I’M ONLY HAPPY WHEN IT
after the Garbage song
My song came on and I jerked
the volume up,
stomped on the gas, sang along: My only comfort
is the night gone black. Since his laryngectomy,
my father couldn’t talk. He studied me
from the passenger seat. I had to chauffeur him around
after his strokes. I wished the Toyota were a rocket
shooting me out of this town. Pour your misery
down on me. The song ended. I’d cried
through the last chorus: I’m riding high upon
a deep depression. I’m only happy when it rains.
He gestured to his paralyzed side—his right hand
a claw resting in his lap, his right leg limp
against the car door. He pointed to his chest,
mouthed, Me, too. He struggled to sit up. Me, too.
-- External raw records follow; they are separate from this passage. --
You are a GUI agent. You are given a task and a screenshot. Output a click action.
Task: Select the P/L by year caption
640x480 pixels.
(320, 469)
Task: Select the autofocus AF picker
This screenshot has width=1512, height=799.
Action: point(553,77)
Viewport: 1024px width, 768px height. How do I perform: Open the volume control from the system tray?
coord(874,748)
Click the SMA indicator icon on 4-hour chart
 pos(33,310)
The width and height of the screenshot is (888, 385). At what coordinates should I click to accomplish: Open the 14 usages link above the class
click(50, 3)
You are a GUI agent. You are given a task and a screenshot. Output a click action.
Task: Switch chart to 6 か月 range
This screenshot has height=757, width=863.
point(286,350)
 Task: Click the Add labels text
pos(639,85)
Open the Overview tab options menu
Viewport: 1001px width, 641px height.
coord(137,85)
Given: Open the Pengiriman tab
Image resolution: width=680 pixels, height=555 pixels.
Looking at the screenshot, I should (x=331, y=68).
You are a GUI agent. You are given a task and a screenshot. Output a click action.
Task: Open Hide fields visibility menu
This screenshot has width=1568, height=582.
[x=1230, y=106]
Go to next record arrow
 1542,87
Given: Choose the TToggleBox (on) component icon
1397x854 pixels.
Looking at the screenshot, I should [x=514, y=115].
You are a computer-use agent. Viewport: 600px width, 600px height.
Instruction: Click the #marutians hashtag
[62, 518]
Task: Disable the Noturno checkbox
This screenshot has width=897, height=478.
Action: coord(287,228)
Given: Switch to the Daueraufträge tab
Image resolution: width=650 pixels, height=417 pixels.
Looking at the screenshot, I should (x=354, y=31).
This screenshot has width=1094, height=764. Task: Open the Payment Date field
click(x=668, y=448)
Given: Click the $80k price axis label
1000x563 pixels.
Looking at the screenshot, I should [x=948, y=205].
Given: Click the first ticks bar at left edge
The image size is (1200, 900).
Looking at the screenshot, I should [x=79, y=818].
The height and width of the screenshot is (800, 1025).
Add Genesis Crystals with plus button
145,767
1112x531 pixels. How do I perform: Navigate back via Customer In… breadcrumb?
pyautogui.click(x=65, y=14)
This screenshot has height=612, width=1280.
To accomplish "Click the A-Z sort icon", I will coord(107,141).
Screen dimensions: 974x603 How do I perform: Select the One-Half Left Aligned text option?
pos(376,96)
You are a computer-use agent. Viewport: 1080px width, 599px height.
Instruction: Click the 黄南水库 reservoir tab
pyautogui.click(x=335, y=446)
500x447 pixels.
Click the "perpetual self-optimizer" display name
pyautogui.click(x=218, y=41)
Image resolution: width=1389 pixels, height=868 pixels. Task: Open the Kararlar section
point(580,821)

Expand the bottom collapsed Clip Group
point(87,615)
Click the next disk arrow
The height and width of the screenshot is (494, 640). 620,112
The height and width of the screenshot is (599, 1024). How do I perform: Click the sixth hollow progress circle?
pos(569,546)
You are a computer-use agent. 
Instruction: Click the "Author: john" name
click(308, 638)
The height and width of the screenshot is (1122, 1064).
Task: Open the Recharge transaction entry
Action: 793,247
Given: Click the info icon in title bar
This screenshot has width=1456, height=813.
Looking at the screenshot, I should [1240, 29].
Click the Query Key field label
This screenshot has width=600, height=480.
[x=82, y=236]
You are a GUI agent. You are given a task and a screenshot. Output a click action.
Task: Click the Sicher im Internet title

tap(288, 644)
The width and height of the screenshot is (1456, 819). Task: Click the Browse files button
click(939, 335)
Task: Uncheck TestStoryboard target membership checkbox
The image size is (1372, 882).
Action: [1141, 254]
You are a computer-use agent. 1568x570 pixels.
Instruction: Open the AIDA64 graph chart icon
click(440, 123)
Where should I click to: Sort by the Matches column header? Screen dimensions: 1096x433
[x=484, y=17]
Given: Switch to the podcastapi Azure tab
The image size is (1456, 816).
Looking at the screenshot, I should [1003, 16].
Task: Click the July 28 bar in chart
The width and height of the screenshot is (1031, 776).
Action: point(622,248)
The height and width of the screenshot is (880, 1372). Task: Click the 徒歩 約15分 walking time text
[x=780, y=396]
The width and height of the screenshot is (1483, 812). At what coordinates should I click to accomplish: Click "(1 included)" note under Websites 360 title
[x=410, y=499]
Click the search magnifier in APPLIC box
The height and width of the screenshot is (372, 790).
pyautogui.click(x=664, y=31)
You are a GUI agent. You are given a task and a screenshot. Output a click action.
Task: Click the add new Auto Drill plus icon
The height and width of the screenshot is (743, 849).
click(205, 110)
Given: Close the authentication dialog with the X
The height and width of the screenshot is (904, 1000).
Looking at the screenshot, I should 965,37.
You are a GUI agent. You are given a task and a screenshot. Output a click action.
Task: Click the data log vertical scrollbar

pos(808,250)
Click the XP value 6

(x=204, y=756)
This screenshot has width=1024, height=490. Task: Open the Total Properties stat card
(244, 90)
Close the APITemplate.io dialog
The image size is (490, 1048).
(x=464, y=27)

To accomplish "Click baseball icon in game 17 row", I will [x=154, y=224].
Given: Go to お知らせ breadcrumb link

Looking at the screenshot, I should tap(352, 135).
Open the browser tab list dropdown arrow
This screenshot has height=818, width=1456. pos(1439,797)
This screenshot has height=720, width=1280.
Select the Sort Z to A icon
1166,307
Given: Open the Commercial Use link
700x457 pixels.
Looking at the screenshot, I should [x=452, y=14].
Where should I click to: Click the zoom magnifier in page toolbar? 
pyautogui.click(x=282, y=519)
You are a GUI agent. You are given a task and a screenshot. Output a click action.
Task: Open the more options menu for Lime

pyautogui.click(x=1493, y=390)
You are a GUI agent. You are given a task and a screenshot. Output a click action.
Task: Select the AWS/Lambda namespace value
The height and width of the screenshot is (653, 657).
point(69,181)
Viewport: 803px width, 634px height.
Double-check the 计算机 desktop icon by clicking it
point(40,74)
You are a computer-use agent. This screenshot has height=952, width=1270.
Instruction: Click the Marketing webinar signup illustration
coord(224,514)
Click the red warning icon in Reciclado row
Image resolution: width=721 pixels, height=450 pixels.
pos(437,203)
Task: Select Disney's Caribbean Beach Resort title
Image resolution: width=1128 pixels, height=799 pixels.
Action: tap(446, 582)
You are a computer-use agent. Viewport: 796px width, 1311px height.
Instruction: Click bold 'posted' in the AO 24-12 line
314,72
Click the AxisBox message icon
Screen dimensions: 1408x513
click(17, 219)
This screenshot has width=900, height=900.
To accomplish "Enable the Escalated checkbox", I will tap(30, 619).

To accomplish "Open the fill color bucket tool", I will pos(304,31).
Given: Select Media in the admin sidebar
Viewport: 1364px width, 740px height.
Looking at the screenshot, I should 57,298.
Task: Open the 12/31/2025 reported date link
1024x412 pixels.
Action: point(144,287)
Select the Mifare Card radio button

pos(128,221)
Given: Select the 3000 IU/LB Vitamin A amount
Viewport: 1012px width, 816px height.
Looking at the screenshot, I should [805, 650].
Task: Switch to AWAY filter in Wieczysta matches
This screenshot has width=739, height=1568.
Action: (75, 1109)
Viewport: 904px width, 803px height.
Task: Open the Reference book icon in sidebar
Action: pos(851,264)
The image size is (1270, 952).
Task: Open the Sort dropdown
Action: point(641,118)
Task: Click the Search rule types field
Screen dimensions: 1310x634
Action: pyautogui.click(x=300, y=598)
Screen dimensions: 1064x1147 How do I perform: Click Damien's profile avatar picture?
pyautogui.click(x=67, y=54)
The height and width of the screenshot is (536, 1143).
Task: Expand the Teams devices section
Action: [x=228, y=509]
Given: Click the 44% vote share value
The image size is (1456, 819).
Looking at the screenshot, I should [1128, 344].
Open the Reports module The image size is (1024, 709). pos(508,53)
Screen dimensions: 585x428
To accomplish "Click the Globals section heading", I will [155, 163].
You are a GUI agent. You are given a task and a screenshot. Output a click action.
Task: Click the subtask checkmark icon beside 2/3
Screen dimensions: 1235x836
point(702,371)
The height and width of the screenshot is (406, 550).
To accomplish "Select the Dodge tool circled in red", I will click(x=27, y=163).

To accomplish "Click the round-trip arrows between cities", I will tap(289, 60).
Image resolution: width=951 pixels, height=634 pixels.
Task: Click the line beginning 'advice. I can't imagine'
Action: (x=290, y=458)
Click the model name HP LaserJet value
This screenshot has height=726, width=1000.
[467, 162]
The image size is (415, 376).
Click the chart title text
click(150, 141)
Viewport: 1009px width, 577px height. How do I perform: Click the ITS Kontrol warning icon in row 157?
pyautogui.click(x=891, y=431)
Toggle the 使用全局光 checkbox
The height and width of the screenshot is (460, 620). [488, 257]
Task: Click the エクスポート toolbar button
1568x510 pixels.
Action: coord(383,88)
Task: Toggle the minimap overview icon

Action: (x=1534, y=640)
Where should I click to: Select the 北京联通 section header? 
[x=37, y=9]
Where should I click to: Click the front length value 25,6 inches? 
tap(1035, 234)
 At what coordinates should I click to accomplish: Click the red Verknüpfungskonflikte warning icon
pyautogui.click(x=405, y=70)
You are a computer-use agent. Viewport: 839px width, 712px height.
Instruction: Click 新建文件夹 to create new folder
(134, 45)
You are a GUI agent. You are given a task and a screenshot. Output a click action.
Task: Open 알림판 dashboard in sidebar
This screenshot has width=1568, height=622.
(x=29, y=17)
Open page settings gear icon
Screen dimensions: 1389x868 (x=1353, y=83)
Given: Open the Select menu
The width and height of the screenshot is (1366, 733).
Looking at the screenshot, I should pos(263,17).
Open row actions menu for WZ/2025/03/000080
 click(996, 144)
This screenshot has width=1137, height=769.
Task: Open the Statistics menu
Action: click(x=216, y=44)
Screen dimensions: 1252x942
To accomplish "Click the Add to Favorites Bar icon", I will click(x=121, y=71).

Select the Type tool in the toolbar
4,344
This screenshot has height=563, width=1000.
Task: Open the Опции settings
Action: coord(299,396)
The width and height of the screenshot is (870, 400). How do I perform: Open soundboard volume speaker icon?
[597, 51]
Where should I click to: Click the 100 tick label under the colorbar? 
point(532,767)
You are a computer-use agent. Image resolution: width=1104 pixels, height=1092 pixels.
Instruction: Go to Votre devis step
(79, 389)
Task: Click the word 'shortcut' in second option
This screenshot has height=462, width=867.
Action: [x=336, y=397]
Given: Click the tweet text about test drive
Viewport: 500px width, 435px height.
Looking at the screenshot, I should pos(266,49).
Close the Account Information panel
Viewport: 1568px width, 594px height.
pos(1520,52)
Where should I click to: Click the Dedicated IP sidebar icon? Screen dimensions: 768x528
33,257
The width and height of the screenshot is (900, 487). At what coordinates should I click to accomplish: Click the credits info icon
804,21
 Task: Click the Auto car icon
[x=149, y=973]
Lawrence, Kansas poet Melissa Fite Johnson’s second full-length collection, following While the Kettle’s On (Little Balkans Press, 2015), is Green (Arlington VA: Riot in Your Throat, 2021), a collection of short, feisty, first-person narratives set as accumulations of short sentences or phrases, one piled or layered atop another. “Once my father wanted yogurt / but couldn’t remember the word.” she writes, to open the poem “THE IMMEDIACY,” “Once he tried to carry his own cereal, / brace the bowl’s lip against his cane handle, / and my mother came home to flakes / crusted to the kitchen floor.” Johnson composes a sequence of staccato narratives on family, childhood, pop culture and growing up, offering a progression of family moments, from her father’s illness and eventual death to her mother finding someone new, and moving to join them. She writes of youthful folly, youthful trauma, setting pop culture against hard lessons, understanding only the experience of another through her own lens: “He clamped his hand over your guitar, / undressed your melodies, forced / your words into his mouth.” (“APOLOGY TO TAYLOR SWIFT”) Her narratives bounce between staccato-points, allowing her conclusions to occur between occasionally distant markers, composing poems that almost give the appearance of disconnect or collage, but exist as threads, deeply held together and deeply felt. There is such heart here, one that carries the narratives across their thresholds, navigating the best and the worst of each possibility it might endure.